Philippe Latombe, rapporteur du texte (Vendée, Mouvement démocrate et apparentés) a répondu à la ministre : "La crainte que vous évoquiez est qu’au moyen d’une EPL, une collectivité faiblement intéressée par l’objet social poursuivi investisse des montants considérables, afin de contourner la répartition légale des compétences entre les différents niveaux de collectivité." Or, selon lui, "il n’y a aucune crainte à nourrir quant à l’hypothèse d’une EPL exerçant des compétences que ne détienne aucune de ses collectivités actionnaires", l’article 1er de la proposition de loi affirmant clairement que "la réalisation de cet objet concourt à l’exercice d’au moins une compétence de chacun des actionnaires". Selon lui, la crainte exprimée par le gouvernement correspondrait à "un abus de droit de la part de la collectivité territoriale marginalement intéressée aux activités d’une entreprise publique locale", et la proposition de loi n’a pas pour objet de modifier les règles de répartition des compétences entre collectivités. Un argument qui a finalement convaincu la ministre de retirer les amendements du gouvernement.
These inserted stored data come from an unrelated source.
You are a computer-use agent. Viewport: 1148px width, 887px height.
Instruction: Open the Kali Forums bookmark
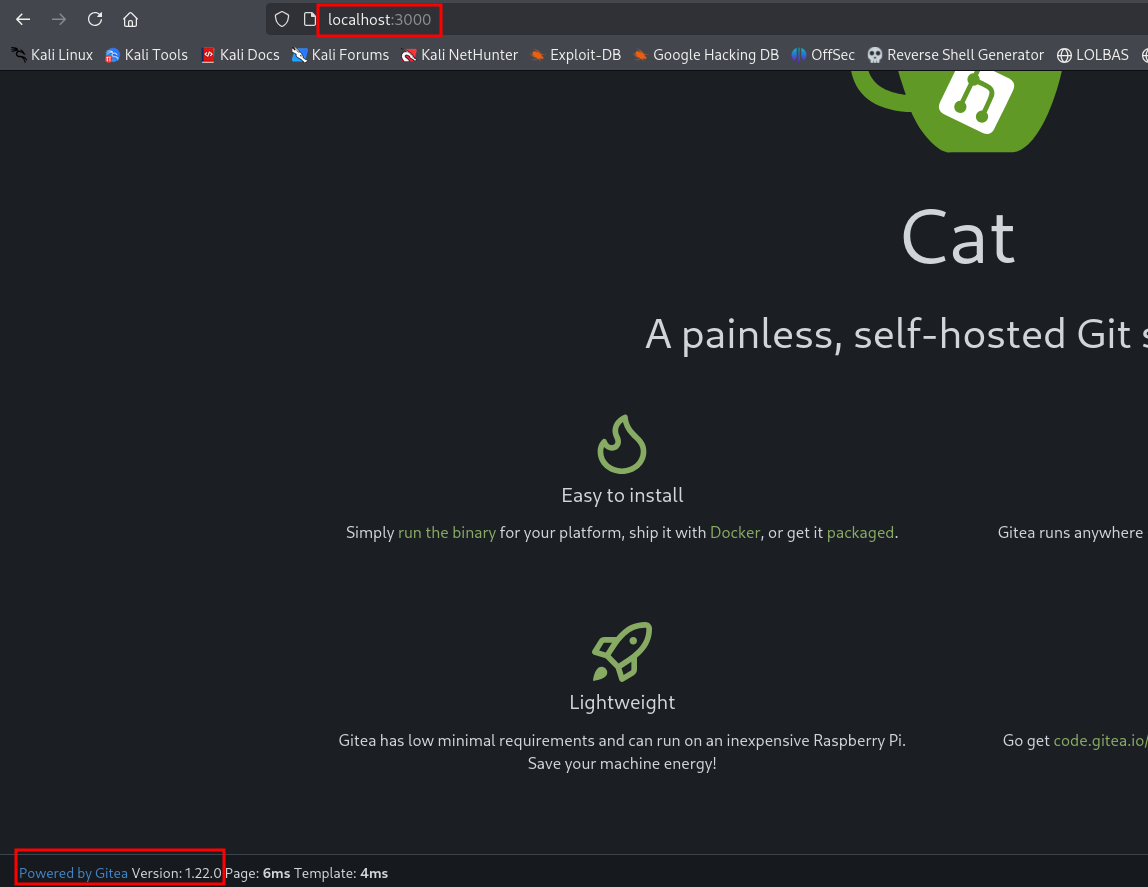[340, 55]
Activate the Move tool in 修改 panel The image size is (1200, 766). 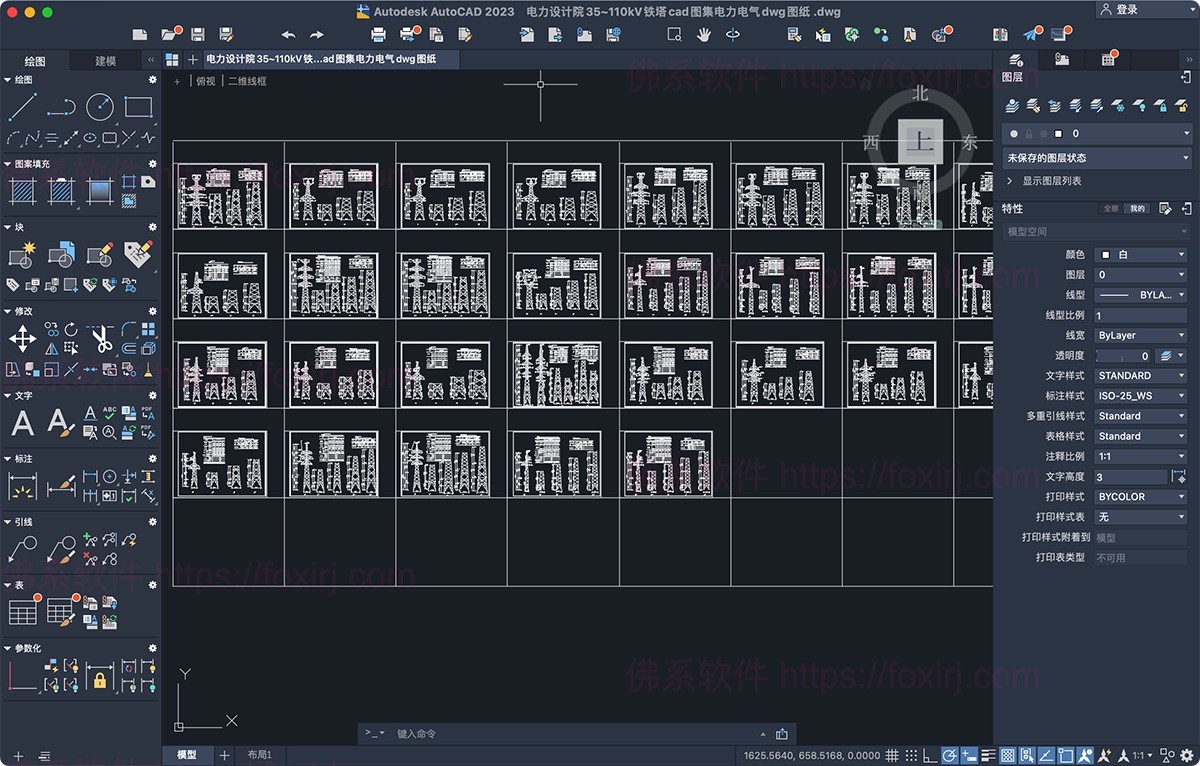tap(22, 338)
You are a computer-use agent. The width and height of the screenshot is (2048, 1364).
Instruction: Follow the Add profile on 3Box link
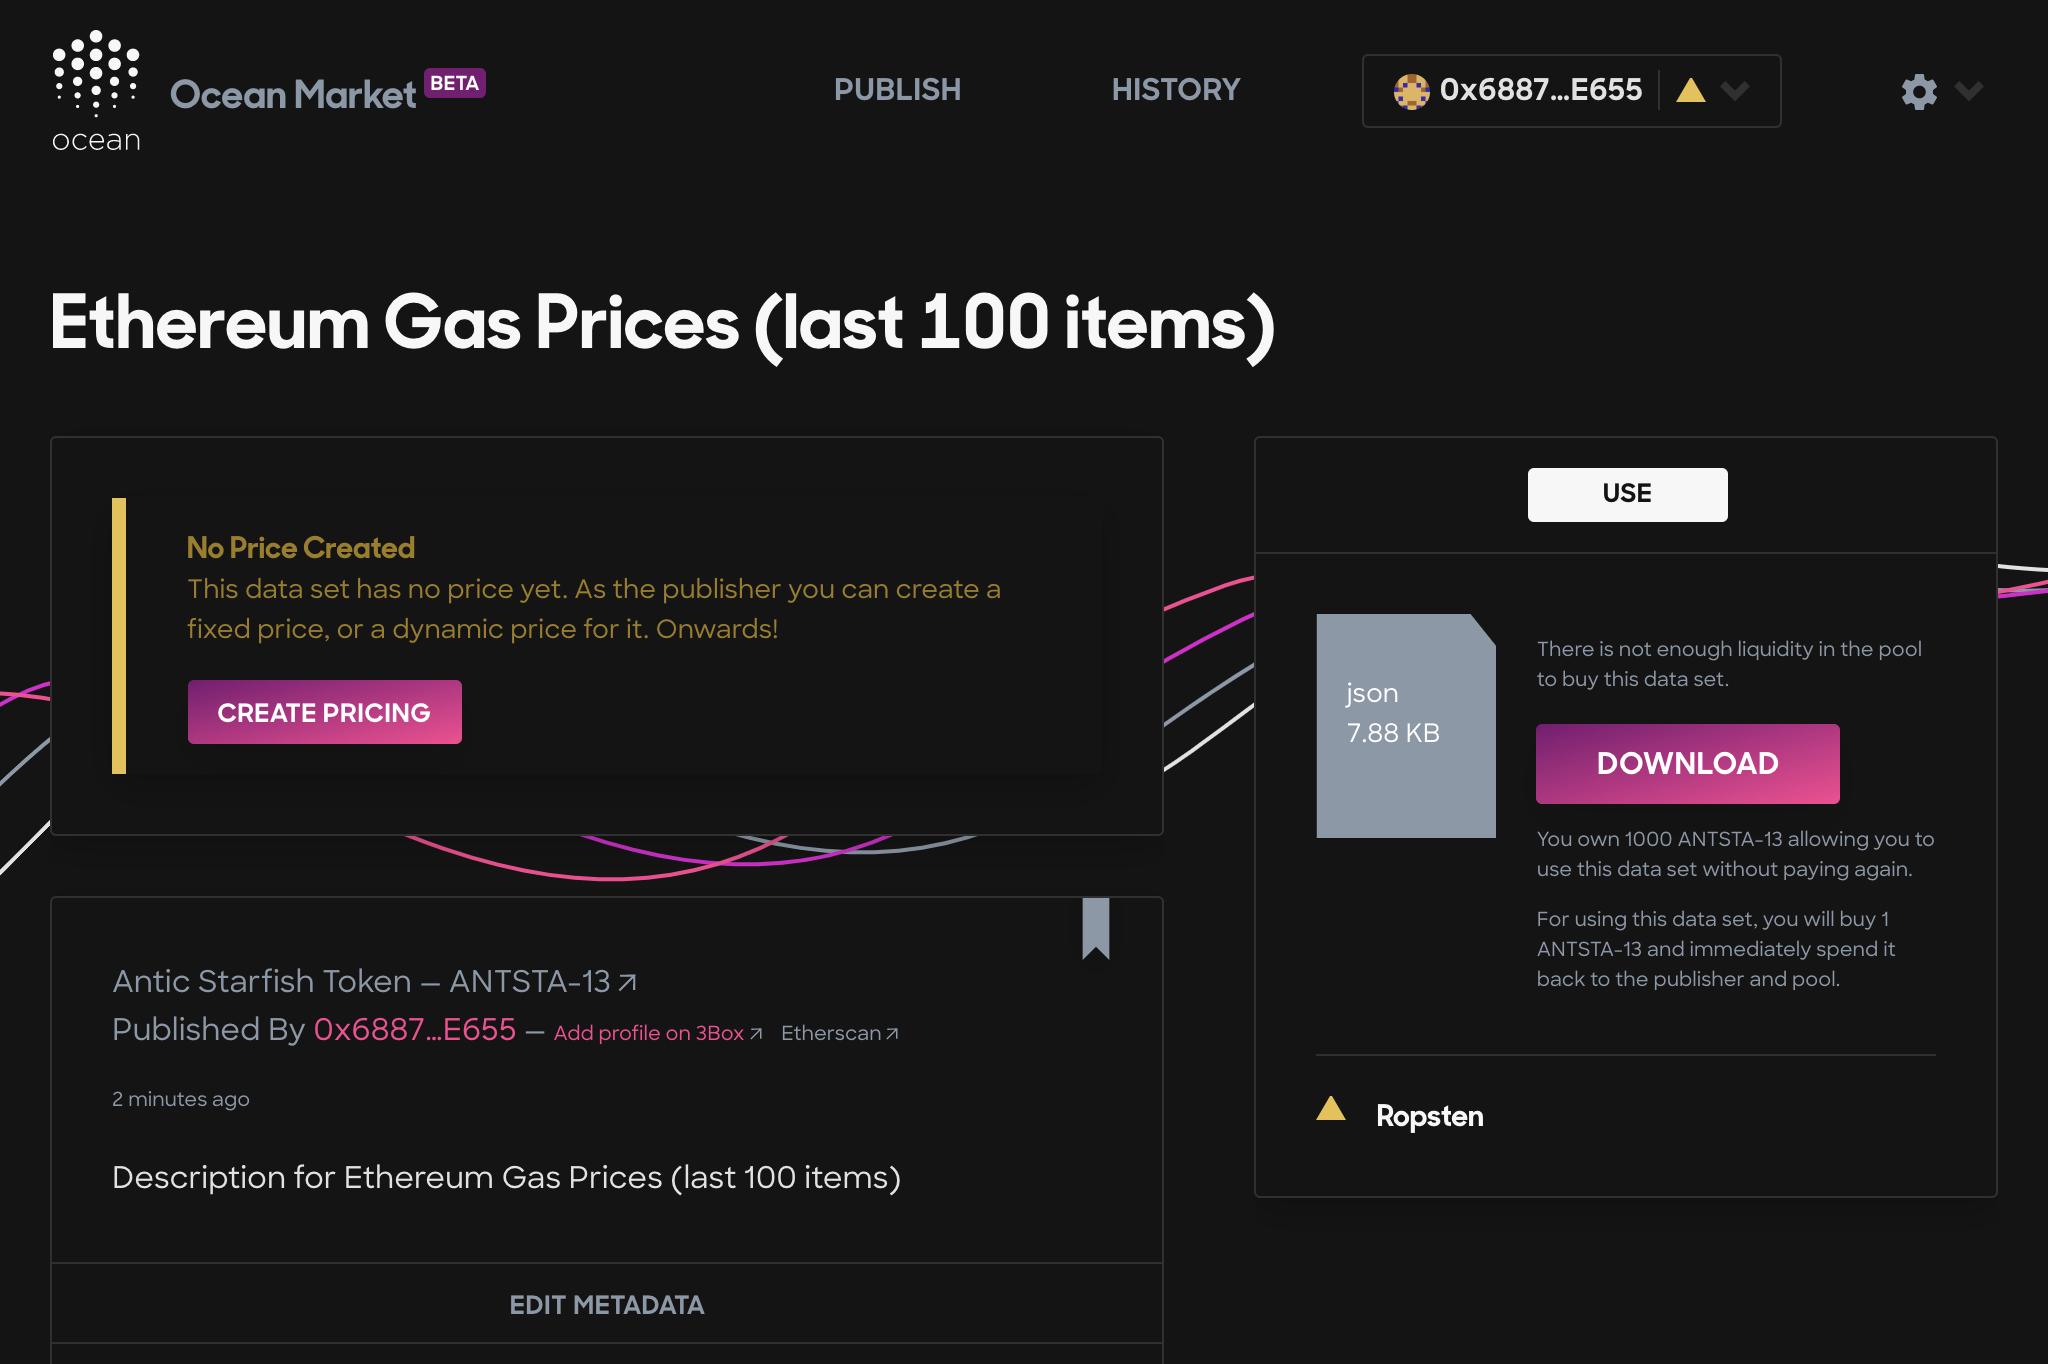click(x=657, y=1033)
Au-delà de l’urgence à sécuriser l’actionnariat des EPL, Philippe Latombe reconnaît qu’il reste à améliorer leur contrôle et leur financement. Mais il préfère attendre la présentation des recommandations de la Cour des comptes, prévue pour le 29 mai, et le livre blanc promis par la Fédération des EPL, qui devrait être publié en octobre à l’occasion du congrès des EPL, à Strasbourg. Rendez-vous est donc pris à l’automne pour travailler plus avant la transparence des entreprises publiques locales.